THE REQUEST:
Turn every line of the material below into a JSON list of strings, one string per line, skipping blank lines. Include only the text and leave out anything that isn't text.

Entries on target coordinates
____________

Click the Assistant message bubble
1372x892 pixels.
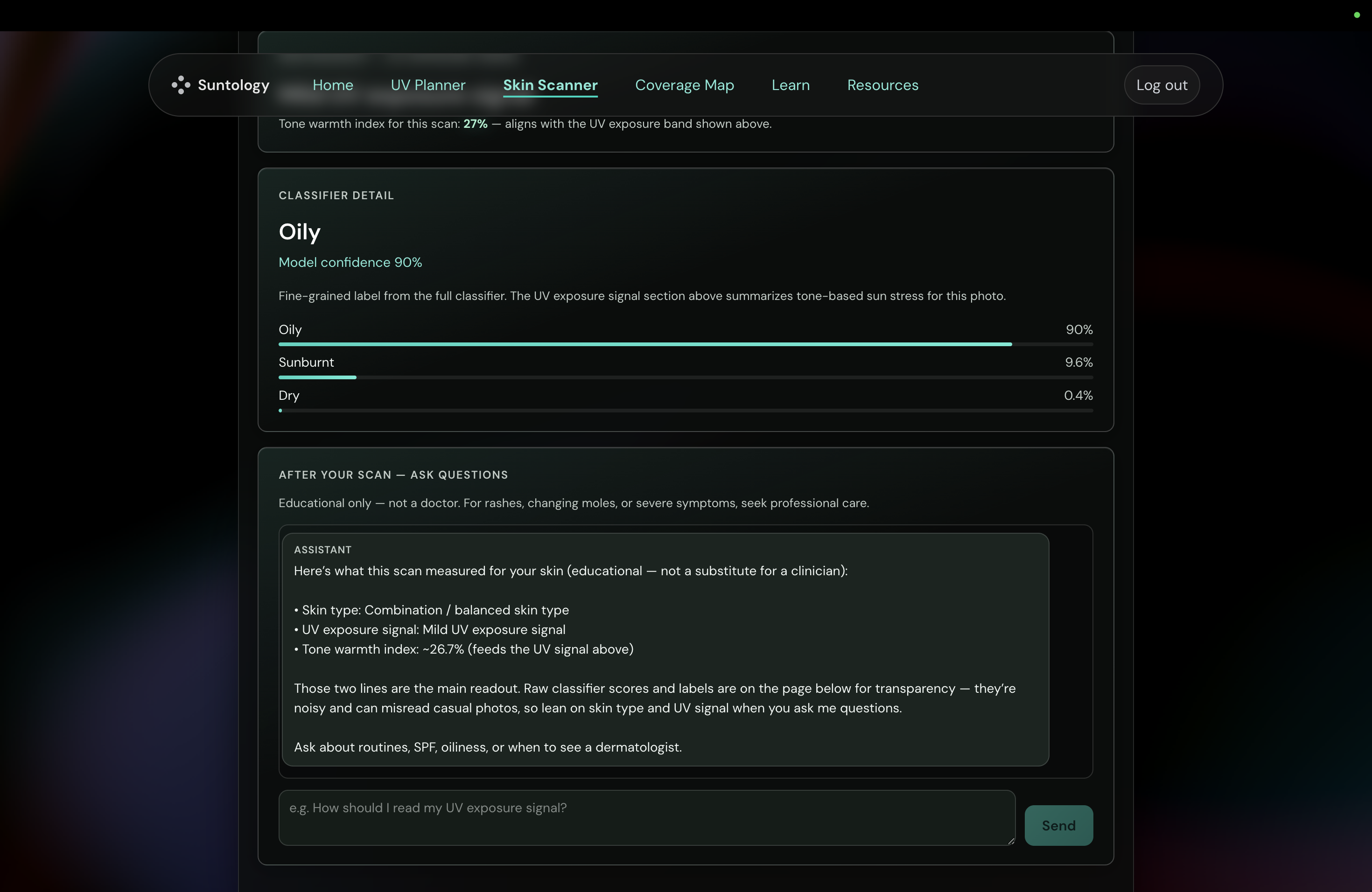pyautogui.click(x=665, y=649)
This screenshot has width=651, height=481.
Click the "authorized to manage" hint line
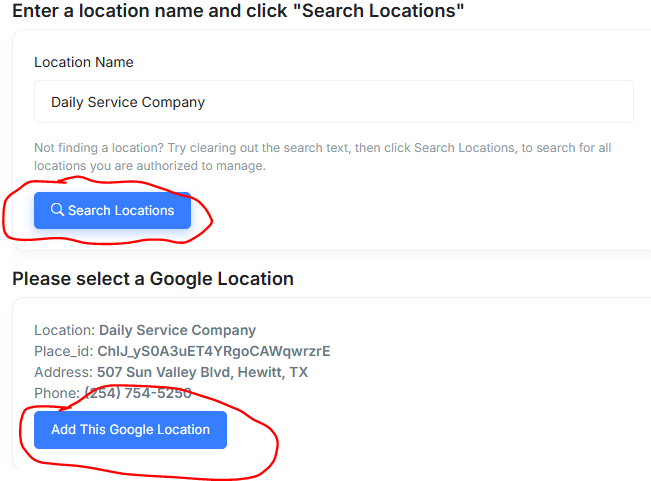[150, 165]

____________

ANSWER IN FULL:
[
  "Click the Assistant message bubble",
  "1372x892 pixels.",
  "pyautogui.click(x=665, y=649)",
  "This screenshot has width=651, height=481.",
  "Click the \"authorized to manage\" hint line",
  "[150, 165]"
]